Online-Durchsuchung Schäuble liegt mit Zypries im Clinch

Offiziell spricht Innenminister Schäuble von einem "breiten Konsens in der Regierungskoalition". Doch wann es ein Gesetz zur Online-Durchsuchung geben wird, ist ungewiss. Justizministerin Zypries hält nichts von einem parlamentarischen Schnellschuss.

Berlin - Brigitte Zypries (SPD) widersprach der Forderung ihres Kabinettskollegen Wolfgang Schäuble (CDU), mit einer raschen Gesetzesänderung Online-Durchsuchungen zu ermöglichen.

"Ein schnelles Gesetz ist im Moment nicht in Sicht", sagte Zypries SPIEGEL ONLINE.Nach dem Beschluss des Bundesgerichtshofs ist das Ausspähen von Daten mit Hilfe eines Programms, das ohne Wissen des Betroffenen auf seinen Computer aufgespielt wird, nicht durch die Strafprozessordnung gedeckt.

Zypries sagte, sie lehne neue Ermittlungsmethoden für die Strafverfolger nicht grundsätzlich ab. "Aber man muss sehen, dass es einen Paradigmenwechsel in der Rechtspolitik bedeutet, wenn man die heimliche Durchsuchung erlauben würde. Das muss man ausführlich diskutieren und prüfen."

Zypries sagte, ihr Ministerium werde die Entscheidung des BGH so schnell wie möglich prüfen. Doch die Materie habe viele Weiterungen. "Es geht um eine rechtsstaatliche Prüfung, die dauert nun mal ihre Zeit." Das deutsche Strafprozessrecht kenne generell keine heimliche Durchsuchung, sondern nur offene im Beisein des Betroffenen oder eines Vertreters. "Damit sind wir seit jeher sehr gut gefahren. Um dies zu ändern, müssen schon sehr triftige Gründe vorgelegt werden." Die Strafverfolgungsbehörden müssten sehr genau darlegen, warum sie zwingend Computer ohne das Wissen der Beschuldigten durchsuchen wollen. "Es geht zentral um den Schutz der Privatsphäre der Betroffenen." Ein Rechner werde heute für viele private Dinge benutzt. "Eingriffe in diesen Bereich sind verfassungsrechtlich äußerst heikel."

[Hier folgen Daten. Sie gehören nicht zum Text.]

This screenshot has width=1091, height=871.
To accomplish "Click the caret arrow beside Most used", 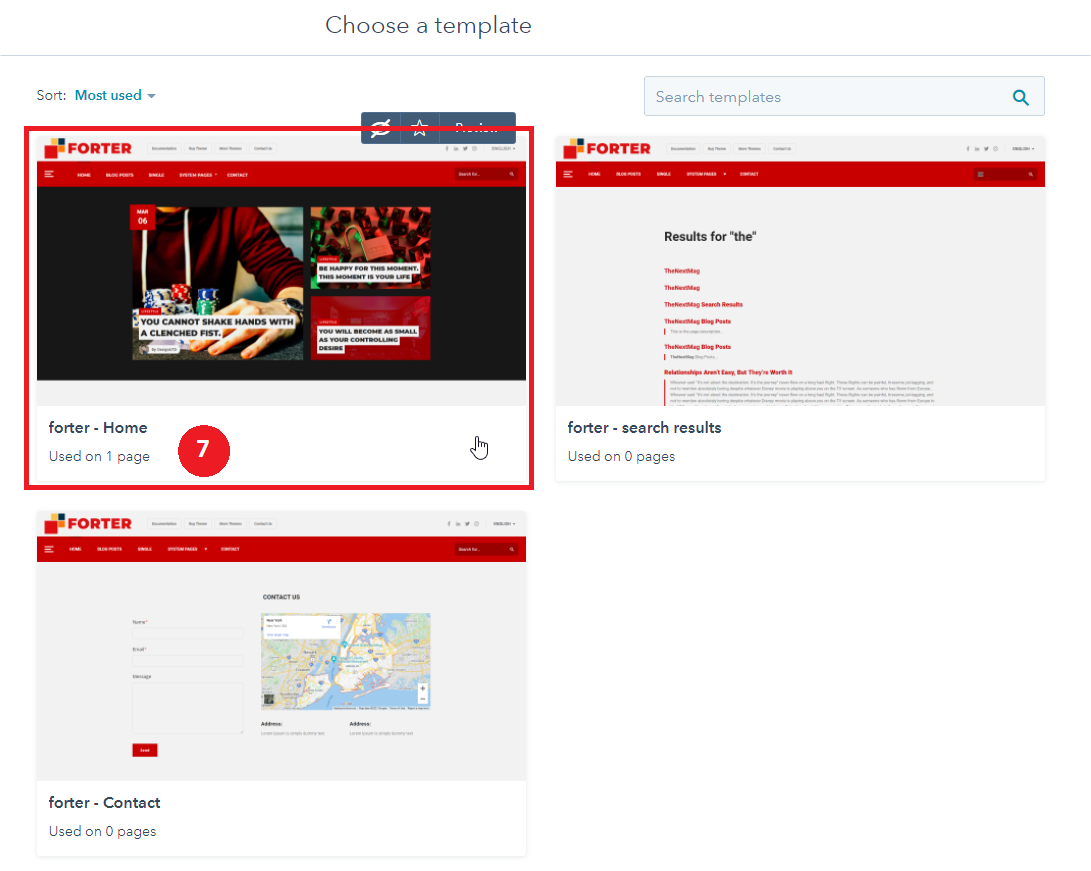I will coord(152,96).
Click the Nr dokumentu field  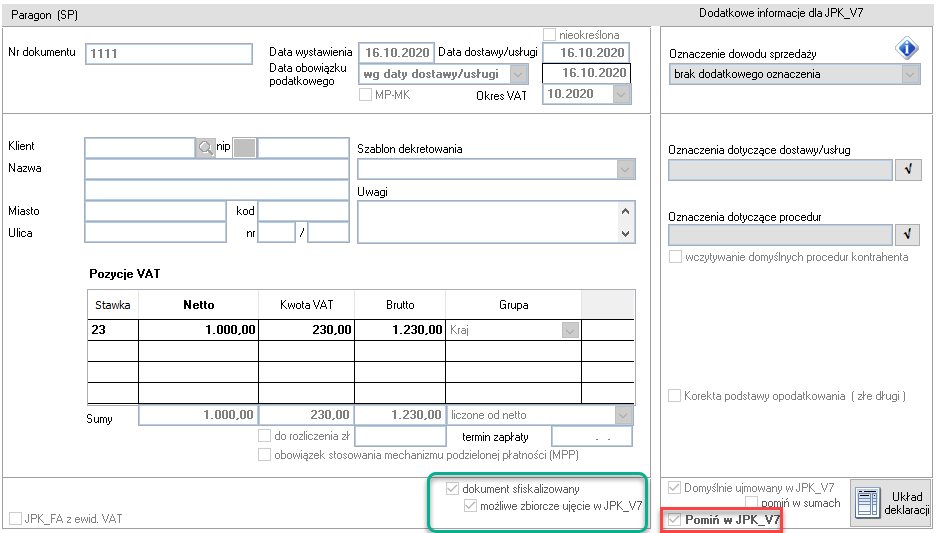(168, 53)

Schäuble gab sich dennoch zuversichtlich, dass es keine Widerstände bei der SPD geben wird. "Wie die Regelung konkret aussehen wird, ist noch offen, aber sie wird kommen. Da ist ein breiter Konsens in der Regierungskoalition", sagte Schäuble der "taz". Er sei "für einen weiten Anwendungsbereich" bei der Computer-Ausspähung. Schäuble schloss auch eine Grundgesetzänderung nicht aus.

Der Innenminister will erreichen, dass auch der Verfassungsschutz heimlich Computer-Festplatten ausspähen kann. Dem "Kölner Stadt-Anzeiger" sagte Schäuble, angesichts der terroristischen Bedrohung sei "die Vorfeldaufklärung mindestens so wichtig wie die Strafverfolgung". Er ließ offen, ob der Verfassungsschutz des Bundes bereits auf private Computer zugegriffen hat.

Der niedersächsische Innenminister Uwe Schünemann (CDU) verlangte einen unbeschränkten Online-Zugriff auf Computer verdächtiger Personen. Heimliche PC-Durchsuchungen seien ein unerlässliches Instrument für die Strafverfolgung. Ohne diese Methode gerieten die Sicherheitsbehörden in einen großen Rückstand, sagte Schünemann der "Netzeitung". Bei einer neuen gesetzlichen Regelung dürfe keine Beschränkung für das Abgreifen von Daten geben.

Die Arbeitsgemeinschaft sozialdemokratischer Juristen (ASJ) wies die Forderung Schäubles entschieden zurück. "Das ist ein infames Ansinnen. Ein derart erheblicher Eingriff in die Privatsphäre eines Menschen ist durch nichts zu rechtfertigen", sagte der ASJ-Vorsitzende Harald Baumann-Hasske. Für ein solches Ausspionieren dürfe es keine rechtliche Grundlage geben.